Hier wird eine Firma aus der Schweiz genannt:
http://forum.computerbetrug.de/threads/handy-abzocke-bzw-wahrscheinlich-betrug-premium-voice.34151/

s.a.
http://forum.computerbetrug.de/thre...betrug-premium-voice.34151/page-2#post-337701

P.S.:
http://www.partnerandmore.net/partner-more-news-und-informationen/startup/



> 25. August 2011: partner & more AG wird Teil der SIM-Karten Dienste bei Vodafone
> 
> Der Netzbetreiber Vodafone ersetzt seine bisherigen SIM-Kartendienste mit Angeboten von partner & more. Unter den Vodafone-Kurzwahlen
> 
> ...


Das sind die Kooperationen, die so richtig Freude machen. Asche zu Asche. Staub zu Staub. Dreck...


----------



## hennchen (31 Dezember 2011)

Hallo AKA,

es ist ein samsung gts5230 - ohne jeglichen internetzugang.

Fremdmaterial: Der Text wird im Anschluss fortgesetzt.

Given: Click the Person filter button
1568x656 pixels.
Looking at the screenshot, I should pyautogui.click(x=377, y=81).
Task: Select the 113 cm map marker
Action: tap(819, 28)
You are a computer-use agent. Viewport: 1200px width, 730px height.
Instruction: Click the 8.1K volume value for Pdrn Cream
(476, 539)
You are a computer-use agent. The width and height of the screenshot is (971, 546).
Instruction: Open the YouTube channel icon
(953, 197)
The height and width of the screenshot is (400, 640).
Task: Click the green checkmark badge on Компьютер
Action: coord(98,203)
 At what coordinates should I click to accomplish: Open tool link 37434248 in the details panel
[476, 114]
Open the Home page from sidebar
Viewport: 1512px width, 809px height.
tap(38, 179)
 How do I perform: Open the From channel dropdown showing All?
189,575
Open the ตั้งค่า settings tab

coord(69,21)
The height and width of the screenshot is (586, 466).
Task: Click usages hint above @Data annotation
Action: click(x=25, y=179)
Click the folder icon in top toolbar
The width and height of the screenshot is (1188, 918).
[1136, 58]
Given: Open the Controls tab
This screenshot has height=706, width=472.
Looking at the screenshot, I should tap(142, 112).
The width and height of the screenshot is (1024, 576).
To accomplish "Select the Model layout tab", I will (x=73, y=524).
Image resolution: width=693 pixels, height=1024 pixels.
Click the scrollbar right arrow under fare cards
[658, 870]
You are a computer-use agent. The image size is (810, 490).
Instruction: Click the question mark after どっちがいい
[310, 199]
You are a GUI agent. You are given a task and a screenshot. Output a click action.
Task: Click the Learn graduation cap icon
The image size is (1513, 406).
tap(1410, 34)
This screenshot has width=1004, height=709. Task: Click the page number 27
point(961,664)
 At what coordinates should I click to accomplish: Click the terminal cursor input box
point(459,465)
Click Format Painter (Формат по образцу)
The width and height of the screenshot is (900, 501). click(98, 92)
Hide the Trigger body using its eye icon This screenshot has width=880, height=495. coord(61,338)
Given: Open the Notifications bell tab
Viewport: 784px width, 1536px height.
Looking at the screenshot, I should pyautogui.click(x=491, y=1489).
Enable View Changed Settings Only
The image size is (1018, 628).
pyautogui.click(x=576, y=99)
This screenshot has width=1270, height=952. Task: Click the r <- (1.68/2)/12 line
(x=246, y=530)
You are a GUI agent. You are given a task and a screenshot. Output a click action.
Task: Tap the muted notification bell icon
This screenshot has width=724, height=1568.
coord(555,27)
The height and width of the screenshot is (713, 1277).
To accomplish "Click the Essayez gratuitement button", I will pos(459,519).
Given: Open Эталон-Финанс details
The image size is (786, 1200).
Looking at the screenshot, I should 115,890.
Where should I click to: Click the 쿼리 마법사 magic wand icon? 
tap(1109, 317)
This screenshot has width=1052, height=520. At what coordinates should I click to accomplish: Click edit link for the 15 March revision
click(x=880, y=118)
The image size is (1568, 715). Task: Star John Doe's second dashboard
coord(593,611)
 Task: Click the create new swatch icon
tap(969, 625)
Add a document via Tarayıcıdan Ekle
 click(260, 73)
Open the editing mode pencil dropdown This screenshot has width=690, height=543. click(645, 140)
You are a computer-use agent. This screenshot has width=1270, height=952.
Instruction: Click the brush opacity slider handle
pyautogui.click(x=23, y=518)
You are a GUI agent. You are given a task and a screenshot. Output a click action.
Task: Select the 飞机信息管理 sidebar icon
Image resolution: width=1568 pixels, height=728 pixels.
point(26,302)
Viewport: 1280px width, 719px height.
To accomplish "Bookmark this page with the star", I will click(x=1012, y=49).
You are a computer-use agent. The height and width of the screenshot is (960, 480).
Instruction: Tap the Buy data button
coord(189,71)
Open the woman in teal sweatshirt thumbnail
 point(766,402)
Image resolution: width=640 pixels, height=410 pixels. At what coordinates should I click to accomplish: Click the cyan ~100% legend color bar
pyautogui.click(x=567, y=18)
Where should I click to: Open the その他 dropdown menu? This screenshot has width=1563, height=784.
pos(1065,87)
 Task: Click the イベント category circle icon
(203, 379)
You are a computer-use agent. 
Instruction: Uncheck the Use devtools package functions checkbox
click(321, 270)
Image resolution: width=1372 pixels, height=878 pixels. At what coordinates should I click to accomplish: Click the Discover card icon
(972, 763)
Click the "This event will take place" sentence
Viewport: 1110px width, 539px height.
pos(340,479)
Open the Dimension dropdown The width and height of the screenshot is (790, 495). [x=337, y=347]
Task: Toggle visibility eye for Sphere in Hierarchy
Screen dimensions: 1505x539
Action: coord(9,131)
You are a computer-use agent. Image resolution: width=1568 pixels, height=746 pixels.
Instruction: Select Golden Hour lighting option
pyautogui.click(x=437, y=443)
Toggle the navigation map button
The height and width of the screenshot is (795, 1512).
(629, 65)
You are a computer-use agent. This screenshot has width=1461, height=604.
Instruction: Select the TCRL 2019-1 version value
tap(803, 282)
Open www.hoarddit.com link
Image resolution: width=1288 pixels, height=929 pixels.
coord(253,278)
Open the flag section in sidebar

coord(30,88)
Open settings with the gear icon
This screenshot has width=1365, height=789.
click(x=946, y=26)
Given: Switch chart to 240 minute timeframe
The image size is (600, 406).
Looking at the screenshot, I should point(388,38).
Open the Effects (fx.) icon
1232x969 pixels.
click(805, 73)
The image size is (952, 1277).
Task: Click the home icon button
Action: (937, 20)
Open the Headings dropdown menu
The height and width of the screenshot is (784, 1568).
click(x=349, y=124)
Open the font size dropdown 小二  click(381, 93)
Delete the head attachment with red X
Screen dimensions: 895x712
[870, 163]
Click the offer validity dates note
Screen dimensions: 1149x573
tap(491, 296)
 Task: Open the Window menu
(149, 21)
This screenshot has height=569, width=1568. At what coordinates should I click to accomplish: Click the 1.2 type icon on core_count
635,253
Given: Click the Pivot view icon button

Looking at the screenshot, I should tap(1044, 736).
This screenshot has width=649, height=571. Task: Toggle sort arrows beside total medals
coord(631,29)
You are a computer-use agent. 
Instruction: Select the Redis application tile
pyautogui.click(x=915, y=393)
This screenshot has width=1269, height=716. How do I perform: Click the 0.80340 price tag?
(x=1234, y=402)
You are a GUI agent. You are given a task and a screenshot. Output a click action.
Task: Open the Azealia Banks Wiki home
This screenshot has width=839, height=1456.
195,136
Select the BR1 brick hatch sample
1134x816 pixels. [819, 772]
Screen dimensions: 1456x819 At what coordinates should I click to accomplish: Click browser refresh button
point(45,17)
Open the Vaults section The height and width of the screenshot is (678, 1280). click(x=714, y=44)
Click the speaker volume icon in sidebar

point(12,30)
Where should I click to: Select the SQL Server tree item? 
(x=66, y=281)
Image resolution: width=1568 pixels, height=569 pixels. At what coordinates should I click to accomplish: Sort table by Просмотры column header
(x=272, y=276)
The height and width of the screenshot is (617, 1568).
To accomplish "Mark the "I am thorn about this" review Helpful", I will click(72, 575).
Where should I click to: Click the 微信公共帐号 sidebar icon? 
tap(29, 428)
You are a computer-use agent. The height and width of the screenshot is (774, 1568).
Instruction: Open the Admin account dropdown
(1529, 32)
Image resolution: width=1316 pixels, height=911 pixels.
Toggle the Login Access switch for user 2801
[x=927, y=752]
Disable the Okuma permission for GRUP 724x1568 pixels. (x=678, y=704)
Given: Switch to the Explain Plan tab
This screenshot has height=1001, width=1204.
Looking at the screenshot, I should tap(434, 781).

so nochmal die zeiten gecheckt:
es waren 4,28 min um 12.54 uhr heute mittag. da sass sie mit mir am tisch und das handy lag daneben. um 12.50 hatte sie die letzte sms geschrieben - da war das guthaben noch 8,27 eu. danach bei 0,01 €

nach rückfrage bei netto kom habe ich erfahren dass sie das thema kennen und nichts gutschreiben können.  sie haben mir die hotline der firma amano mobile gbmh gegeben, die die deutschland vertretung der partner & more aus der CH sind - es sei ein Astrodienst bei dem sie angeblich angerufen hätte. die telefonnumer die mit netto kom mitgeteilt hat ist die 01805-0150489. und dann noch den tip, die sim karte und tel nr zu wechseln.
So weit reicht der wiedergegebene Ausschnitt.